What is needed: With the pictures omitted, write out all of the listing exactly.

=== Section Start ===

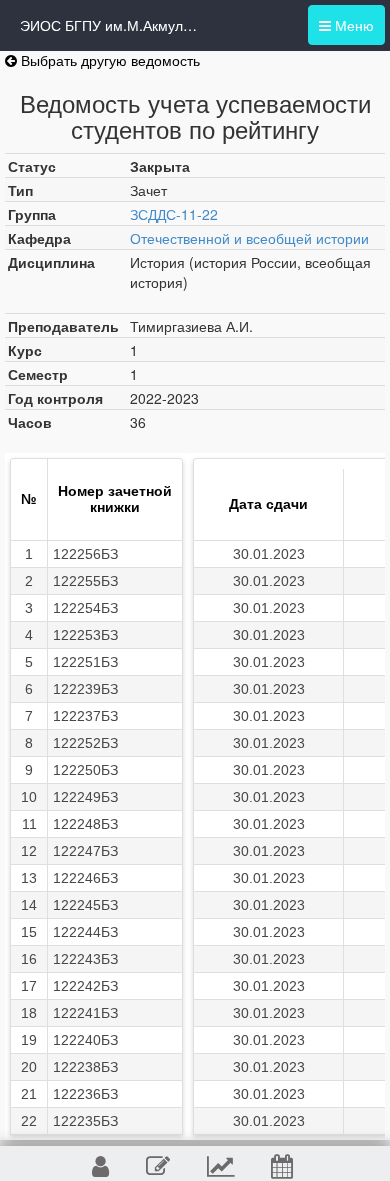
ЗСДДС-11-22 (174, 214)
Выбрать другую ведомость (108, 60)
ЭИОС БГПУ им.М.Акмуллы (110, 25)
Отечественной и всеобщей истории (249, 238)
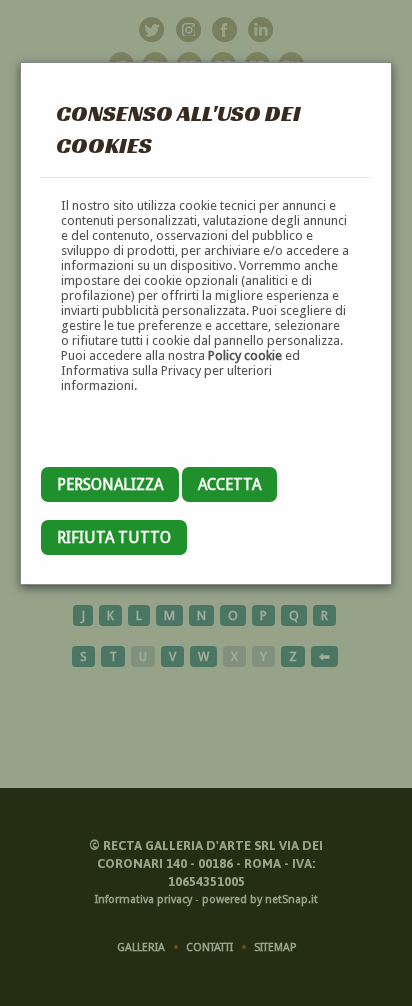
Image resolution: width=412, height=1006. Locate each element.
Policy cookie (245, 355)
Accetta (229, 484)
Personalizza (110, 484)
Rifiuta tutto (114, 537)
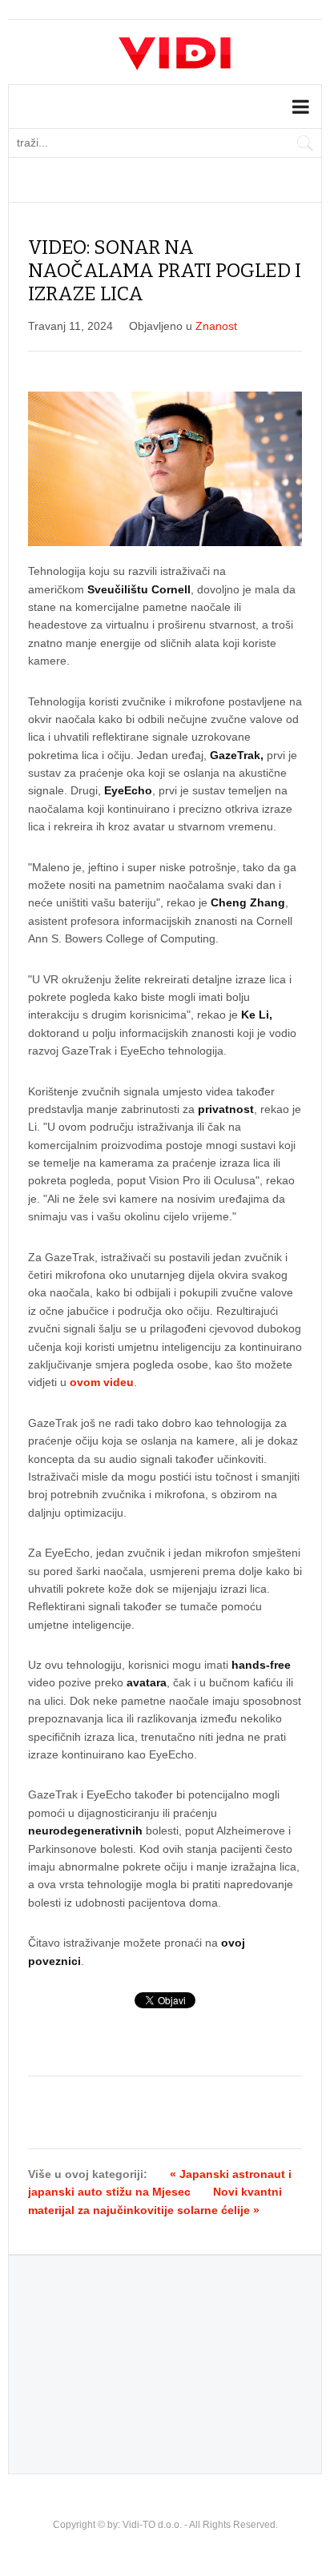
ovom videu (102, 1382)
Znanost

=== Section End ===

Result for this exercise:
ЗСДДС-11-22 (174, 214)
Выбрать другую ведомость (108, 60)
ЭИОС БГПУ им.М.Акмуллы (110, 25)
Отечественной и всеобщей истории (249, 238)
Image resolution: width=412, height=1006. Locate each element.
Policy cookie (245, 355)
Accetta (229, 484)
Personalizza (110, 484)
Rifiuta tutto (114, 537)
ovom videu (102, 1382)
Znanost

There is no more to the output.